Geschäftsstelle neu in Köln

Die Mitglieder der Prader-Willi-Sydrom Vereinigung haben in ihrer letzten Mitgliederversammlung Inga Koenen zur neuen Vorstandsvorsitzenden gewählt. Sie folgt auf Dr. Volker Holzkämper, der acht Jahre den Vorsitz innehatte. Dem neuen Vorstand gehören nun neben Inga Koenen Kathrin Altenhoff, Dieter Bertges, Dr. Volker Holzkämper und Jutta Rohde als Stellvertreter an. Dr. Ulrich Priester wurde als Schriftführer in seinem Amt bestätigt, Manfred Häni ist neuer Schatzmeister der Selbsthilfevereinigung.
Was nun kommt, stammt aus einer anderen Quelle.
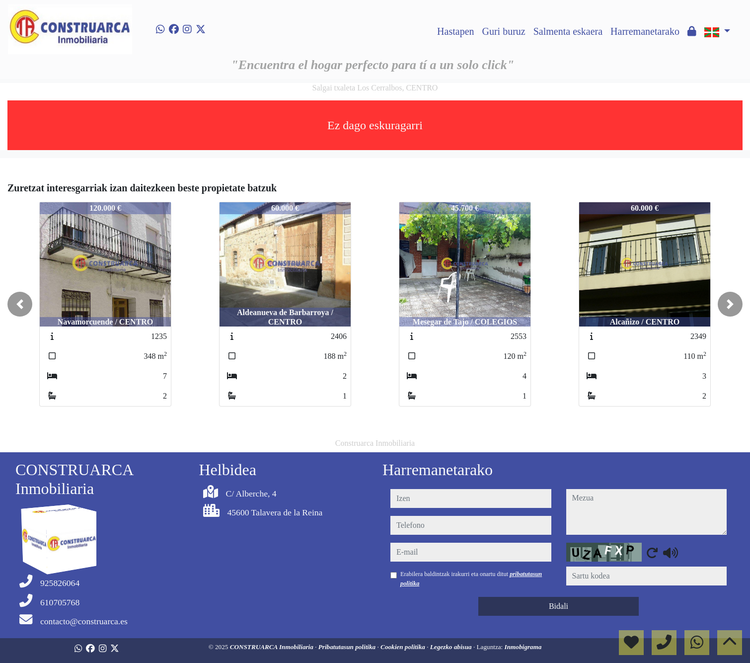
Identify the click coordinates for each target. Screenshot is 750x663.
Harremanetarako (644, 31)
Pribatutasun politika (347, 647)
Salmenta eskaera (567, 31)
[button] (19, 304)
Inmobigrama (523, 647)
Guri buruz (503, 31)
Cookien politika (403, 647)
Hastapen (455, 31)
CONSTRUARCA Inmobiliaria (272, 647)
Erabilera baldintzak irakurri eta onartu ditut (471, 578)
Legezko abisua (451, 647)
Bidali (558, 606)
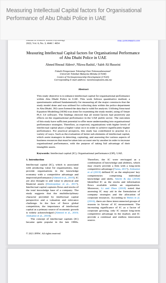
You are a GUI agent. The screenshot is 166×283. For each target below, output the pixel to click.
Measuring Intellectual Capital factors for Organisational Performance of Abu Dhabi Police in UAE (74, 14)
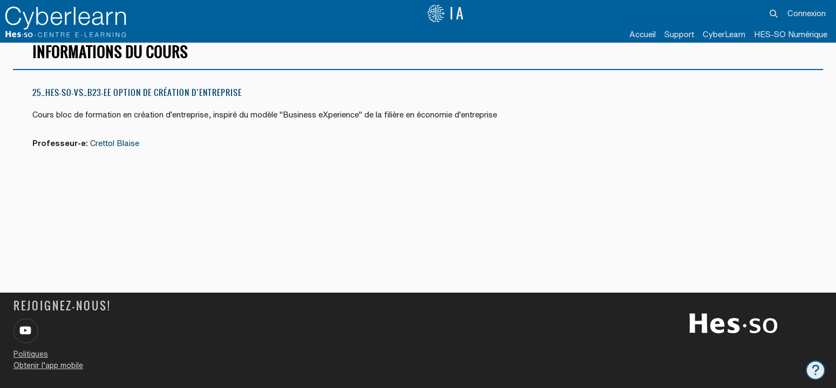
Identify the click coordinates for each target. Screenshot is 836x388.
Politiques (30, 354)
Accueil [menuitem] (642, 34)
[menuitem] (724, 35)
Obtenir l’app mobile (48, 365)
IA (446, 13)
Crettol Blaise (116, 153)
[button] (774, 13)
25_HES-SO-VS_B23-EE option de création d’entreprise (137, 102)
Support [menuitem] (679, 34)
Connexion (806, 13)
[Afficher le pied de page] (815, 370)
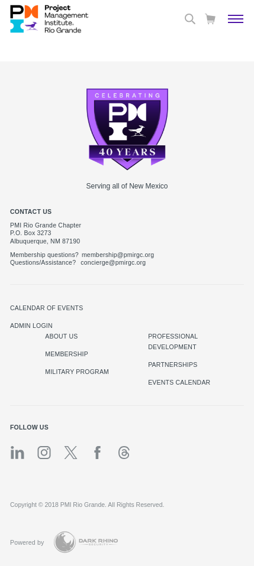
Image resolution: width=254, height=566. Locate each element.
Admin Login (31, 325)
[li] (17, 452)
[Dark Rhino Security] (85, 542)
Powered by (27, 542)
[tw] (70, 452)
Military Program (77, 371)
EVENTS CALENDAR (179, 382)
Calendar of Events (46, 307)
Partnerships (172, 364)
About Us (61, 336)
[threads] (124, 452)
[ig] (44, 452)
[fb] (97, 452)
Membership (66, 353)
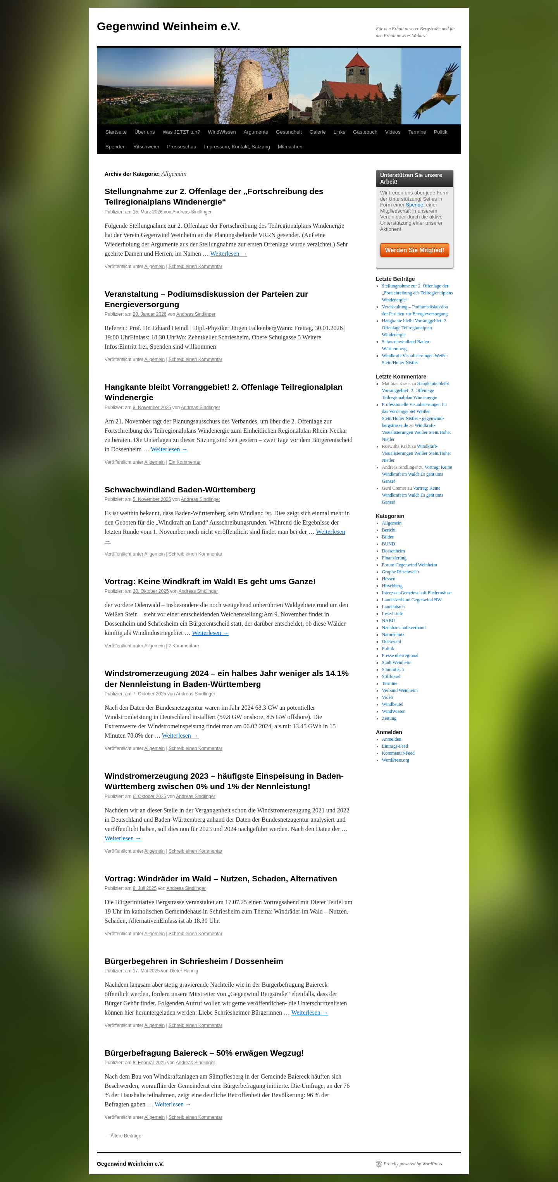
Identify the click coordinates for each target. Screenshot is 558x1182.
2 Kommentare (184, 646)
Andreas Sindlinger (192, 212)
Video (387, 697)
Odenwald (391, 641)
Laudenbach (393, 606)
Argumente (256, 132)
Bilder (388, 537)
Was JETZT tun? (181, 132)
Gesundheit (289, 132)
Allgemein (155, 266)
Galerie (318, 132)
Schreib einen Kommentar (195, 266)
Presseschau (181, 147)
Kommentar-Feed (398, 753)
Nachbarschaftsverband (404, 627)
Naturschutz (393, 634)
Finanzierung (394, 558)
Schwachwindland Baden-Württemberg (180, 489)
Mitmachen (290, 147)
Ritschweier (146, 147)
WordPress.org (395, 760)
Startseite (116, 132)
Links (339, 132)
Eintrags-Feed (395, 746)
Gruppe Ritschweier (400, 572)
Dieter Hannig (184, 971)
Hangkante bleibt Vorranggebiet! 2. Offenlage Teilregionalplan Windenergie (415, 327)
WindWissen (222, 132)
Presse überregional (400, 655)
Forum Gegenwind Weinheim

Mit der Wahl der neuen Vorstandsvorsitzenden verlegt die Prader-Willi-Syndrom Vereinigung ihre Geschäftsstelle nach Köln und stellt sie unter die Leitung einer hauptamtlich Beschäftigten. Die neue Adresse lautet: Takustrasse 39d, 50825 Köln. Tel.: 0221/5506472

Prader-Willi-Syndrom Vereinigung e.V.

Geschäftsstelle – Inga Koenen

Takustrasse 39d, 50825 Köln

Tel.: 0221/84561875 und 0157 / 81804595

E-Mail: info@prader-willi.oit.digital oder

ingakoenen@prader-willi.oit.digital

 

Bürozeiten:

Montag von 10:00 Uhr – 13:00 Uhr

Freitag von 9:00 Uhr – 12:00 Uhr

Über das Prader-Willi-Syndrom:

Ursache des PWS ist ein Defekt auf dem 15. Chromosom, der eine Störung des Hypothalamus (Zwischenhirn) hervorruft. Erstmalig beschrieben wurde es 1956 durch die Schweizer Ärzte Prader, Labhart und Willi. Die Ausprägung der vielfältigen Symptome des PWS ist von Mensch zu Mensch unterschiedlich. Menschen mit PWS sind charaktervolle Persönlichkeiten. Denn auf der einen Seite gehört zu den vorrangigen Symptomen des PWS neben einem schwachen Muskeltonus und Kleinwuchs ein zwanghafter, unstillbarer Appetit. Er erfordert bereits ab dem Kleinkindalter lebenslange Essenskontrolle und wird in den Familien häufig zur echten Belastungsprobe. Zudem ist der Kalorienbedarf von Menschen mit PWS um ein Drittel reduziert. Menschen mit PWS verfügen häufig über eine verminderte Intelligenz und haben aufgrund ihrer schwachen Muskelspannung eine eher verwaschene Sprache. Mit zunehmendem Alter und sozialer Interaktion kommt es zu sehr ausgeprägten Trotzphasen. Ihre sehr hohe Emotionalität können Menschen mit PWS zuweilen nicht angemessen zum Ausdruck bringen, was vielfach zu Reibungen mit dem sozialen Umfeld führt. Auf der anderen Seite sind Menschen mit PWS sehr freundlich, humorvoll und warmherzig. Sie gehen gerne auf andere Menschen zu und haben ein starkes Bedürfnis nach körperlicher Nähe. Aufgrund der notwendigen Essenskontrolle leben Erwachsene mit PWS  in der Regel in einem Umfeld, das diese sicherstellt – entweder in einer Wohngruppe oder bei den Eltern. Schätzungen zufolge leben in Deutschland rund 7.000 Menschen mit PWS.

 

Die Prader-Willi-Syndrom Vereinigung Deutschland e.V.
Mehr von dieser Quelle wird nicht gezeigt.